Similar to the SecAgg protocol, in the present example, the participants are divided into two categories: a user and an aggregation server. The basic structure and aggregation flow are shown in FIG. 1, an aggregation server S, which serves as a center to aggregate the user setsIs input by n users.

Table 1 symbol description

User' sHolding a local private data set representing a client, obtaining a local model m by training in the local data set _i Other symbol descriptions are shown in table 1. The scheme aims at that the server cannot acquire a single user u _i Model m of (2) _i Is a global model of aggregation->Meanwhile, robustness on user quit at any time is guaranteed to meet the requirements of cross-equipment federal learning application.

The user encrypts the seed serving as the privacy parameter through the public key, so that the server can decrypt the seed sum by using the private key of the server without knowing the single seed, and can tolerate worst-case user collusion, namely n-2 user collusion exists under the condition that user exit is not considered.
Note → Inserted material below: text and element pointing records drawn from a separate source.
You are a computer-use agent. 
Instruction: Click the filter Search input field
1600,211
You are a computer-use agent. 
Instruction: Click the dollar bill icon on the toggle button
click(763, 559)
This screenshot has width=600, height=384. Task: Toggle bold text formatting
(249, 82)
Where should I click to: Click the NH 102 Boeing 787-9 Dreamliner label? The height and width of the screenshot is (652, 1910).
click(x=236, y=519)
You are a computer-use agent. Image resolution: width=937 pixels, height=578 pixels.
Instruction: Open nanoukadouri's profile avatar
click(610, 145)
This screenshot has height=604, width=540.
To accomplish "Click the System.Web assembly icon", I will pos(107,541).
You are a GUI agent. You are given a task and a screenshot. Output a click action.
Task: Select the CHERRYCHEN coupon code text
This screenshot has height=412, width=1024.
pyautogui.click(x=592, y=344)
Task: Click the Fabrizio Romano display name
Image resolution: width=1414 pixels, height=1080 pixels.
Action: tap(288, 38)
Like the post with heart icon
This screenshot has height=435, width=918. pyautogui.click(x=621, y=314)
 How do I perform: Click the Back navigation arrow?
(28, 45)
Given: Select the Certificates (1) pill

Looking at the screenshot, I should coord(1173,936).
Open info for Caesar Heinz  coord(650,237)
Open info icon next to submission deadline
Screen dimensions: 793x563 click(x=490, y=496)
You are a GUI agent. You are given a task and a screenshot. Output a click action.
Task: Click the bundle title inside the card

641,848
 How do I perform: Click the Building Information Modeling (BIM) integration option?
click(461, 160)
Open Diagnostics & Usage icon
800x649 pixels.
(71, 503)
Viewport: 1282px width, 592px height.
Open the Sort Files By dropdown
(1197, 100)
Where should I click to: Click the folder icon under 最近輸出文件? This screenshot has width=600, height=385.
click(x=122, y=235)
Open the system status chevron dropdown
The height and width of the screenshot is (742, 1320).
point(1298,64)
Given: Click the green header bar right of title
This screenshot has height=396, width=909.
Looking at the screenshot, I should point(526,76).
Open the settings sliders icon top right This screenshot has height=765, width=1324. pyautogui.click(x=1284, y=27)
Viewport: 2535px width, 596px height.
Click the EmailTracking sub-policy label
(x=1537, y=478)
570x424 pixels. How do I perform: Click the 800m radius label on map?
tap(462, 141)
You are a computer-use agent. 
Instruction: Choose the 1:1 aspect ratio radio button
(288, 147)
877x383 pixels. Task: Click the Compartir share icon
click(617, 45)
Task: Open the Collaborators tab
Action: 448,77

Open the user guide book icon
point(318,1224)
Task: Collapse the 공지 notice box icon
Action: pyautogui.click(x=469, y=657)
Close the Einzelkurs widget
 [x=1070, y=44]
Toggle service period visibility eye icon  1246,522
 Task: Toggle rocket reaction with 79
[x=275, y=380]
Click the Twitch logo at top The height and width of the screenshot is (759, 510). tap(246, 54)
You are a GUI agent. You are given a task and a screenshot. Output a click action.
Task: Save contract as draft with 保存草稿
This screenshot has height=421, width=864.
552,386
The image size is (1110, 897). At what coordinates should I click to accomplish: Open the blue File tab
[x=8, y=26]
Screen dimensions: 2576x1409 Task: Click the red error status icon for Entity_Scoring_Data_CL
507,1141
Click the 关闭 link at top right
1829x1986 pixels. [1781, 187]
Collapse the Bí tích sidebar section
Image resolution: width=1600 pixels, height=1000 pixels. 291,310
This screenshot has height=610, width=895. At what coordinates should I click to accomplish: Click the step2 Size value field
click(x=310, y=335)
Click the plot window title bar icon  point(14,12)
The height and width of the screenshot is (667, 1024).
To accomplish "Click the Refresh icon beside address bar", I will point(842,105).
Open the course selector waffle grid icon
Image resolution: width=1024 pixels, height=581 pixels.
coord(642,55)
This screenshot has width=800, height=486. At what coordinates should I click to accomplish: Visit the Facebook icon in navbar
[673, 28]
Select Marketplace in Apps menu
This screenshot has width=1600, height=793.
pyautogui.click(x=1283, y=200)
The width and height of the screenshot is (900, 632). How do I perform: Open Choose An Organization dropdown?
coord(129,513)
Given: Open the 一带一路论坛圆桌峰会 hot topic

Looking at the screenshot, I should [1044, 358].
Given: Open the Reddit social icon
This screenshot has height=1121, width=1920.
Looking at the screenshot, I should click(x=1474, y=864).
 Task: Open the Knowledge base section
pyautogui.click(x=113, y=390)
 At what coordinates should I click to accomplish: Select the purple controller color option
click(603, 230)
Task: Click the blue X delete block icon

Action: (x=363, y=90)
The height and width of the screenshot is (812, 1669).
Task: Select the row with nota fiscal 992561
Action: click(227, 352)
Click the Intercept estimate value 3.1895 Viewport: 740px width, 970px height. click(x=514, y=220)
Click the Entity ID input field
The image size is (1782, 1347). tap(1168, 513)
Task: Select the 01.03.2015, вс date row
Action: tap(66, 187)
Threat models consider a semi-honest federal learning environment, i.e., the aggregation server and user may be semi-honest, trained to follow rules, but curious about the honest user's local model, with the intention of inferring the client's local privacy data by observing the local model. The scheme aims at maintaining confidentiality of single model update of each user, and all participants only allow learning of the sum of privacy input of all users.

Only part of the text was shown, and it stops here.